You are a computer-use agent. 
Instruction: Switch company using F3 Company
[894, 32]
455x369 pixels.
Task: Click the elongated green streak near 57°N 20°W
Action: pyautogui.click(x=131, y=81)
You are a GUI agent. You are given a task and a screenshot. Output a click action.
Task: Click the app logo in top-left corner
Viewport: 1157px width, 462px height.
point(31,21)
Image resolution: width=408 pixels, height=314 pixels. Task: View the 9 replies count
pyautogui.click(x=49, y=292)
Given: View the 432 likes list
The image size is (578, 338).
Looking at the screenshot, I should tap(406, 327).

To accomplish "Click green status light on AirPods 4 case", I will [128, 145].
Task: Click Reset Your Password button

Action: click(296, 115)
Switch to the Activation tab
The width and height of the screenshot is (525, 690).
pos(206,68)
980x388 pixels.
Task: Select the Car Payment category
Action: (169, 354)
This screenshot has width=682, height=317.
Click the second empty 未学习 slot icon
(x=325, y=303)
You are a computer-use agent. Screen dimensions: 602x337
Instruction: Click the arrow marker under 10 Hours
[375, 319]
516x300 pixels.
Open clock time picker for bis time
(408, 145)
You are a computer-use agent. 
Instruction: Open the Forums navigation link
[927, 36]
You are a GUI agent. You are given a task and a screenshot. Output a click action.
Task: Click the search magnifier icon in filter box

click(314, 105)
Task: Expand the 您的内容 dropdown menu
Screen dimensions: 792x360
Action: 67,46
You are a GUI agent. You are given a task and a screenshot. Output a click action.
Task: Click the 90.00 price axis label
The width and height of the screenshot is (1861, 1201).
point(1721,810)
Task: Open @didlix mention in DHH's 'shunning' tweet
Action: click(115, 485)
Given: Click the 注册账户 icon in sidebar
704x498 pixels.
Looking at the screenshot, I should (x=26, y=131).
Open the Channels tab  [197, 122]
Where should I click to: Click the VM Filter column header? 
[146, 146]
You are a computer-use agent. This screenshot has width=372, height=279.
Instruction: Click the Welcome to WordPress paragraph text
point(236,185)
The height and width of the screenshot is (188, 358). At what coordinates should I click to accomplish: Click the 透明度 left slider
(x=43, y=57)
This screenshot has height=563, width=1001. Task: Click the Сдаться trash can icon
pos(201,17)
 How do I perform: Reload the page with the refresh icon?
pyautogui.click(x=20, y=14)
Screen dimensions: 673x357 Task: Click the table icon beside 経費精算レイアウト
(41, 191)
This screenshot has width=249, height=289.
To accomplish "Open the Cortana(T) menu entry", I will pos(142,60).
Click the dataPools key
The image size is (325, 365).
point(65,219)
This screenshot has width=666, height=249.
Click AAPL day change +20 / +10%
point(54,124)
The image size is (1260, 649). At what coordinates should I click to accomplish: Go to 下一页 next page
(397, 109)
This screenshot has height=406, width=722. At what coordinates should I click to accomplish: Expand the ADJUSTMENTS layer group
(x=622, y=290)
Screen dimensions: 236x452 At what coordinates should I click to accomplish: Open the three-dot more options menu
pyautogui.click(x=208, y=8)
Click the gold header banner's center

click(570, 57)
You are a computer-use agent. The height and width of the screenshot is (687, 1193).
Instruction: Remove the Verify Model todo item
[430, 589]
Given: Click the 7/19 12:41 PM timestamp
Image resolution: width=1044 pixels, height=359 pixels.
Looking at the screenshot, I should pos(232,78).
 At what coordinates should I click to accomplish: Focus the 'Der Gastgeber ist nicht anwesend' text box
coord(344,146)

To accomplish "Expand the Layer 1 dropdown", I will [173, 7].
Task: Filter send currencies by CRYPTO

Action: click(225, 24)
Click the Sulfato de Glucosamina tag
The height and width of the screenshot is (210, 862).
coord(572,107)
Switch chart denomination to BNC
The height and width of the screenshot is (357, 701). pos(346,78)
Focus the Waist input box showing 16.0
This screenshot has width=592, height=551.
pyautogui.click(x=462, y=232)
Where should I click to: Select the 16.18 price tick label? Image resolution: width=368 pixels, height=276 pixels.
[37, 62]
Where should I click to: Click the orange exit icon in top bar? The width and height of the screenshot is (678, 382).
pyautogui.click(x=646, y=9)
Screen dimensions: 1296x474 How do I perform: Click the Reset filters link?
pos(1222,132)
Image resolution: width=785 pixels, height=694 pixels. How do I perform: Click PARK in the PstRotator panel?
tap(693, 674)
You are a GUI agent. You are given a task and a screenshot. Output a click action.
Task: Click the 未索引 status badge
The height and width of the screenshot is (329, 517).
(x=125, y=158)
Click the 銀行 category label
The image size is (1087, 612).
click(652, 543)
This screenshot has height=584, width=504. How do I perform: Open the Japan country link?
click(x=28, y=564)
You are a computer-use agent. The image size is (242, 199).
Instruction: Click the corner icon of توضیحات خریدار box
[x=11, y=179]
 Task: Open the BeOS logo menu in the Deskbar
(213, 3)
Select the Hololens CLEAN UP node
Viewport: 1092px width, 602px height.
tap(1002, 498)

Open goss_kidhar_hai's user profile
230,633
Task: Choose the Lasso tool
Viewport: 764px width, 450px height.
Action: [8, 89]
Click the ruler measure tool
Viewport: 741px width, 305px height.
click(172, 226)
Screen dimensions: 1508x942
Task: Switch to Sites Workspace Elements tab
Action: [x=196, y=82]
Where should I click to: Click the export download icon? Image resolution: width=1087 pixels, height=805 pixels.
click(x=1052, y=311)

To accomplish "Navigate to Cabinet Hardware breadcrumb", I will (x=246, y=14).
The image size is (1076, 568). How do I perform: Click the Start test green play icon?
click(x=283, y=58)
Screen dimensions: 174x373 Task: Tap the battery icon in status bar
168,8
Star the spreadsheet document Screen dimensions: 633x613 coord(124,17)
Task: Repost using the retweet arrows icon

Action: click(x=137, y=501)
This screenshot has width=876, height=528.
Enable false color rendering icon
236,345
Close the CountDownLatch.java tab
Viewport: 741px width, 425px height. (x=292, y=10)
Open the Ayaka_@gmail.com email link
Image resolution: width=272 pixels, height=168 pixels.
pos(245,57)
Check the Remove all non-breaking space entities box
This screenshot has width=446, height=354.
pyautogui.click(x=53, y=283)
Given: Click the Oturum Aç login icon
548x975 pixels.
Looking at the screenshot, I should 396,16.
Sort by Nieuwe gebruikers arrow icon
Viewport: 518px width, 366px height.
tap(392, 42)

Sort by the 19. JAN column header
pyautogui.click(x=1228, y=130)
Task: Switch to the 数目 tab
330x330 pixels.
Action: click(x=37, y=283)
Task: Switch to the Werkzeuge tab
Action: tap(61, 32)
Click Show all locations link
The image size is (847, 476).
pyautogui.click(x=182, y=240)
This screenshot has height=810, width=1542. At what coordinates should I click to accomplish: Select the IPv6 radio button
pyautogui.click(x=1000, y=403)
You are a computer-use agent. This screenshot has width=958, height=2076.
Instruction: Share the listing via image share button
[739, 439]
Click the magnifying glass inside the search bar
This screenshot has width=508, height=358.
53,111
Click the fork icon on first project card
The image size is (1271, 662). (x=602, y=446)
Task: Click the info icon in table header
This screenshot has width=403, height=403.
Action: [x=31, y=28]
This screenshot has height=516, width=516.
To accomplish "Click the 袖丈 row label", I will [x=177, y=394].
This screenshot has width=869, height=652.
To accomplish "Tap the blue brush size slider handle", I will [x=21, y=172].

+ + + + +

_EXERCISE_
Lines containing the string "dropdown" in the material: report how many there are, with no added words.

_RESPONSE_
2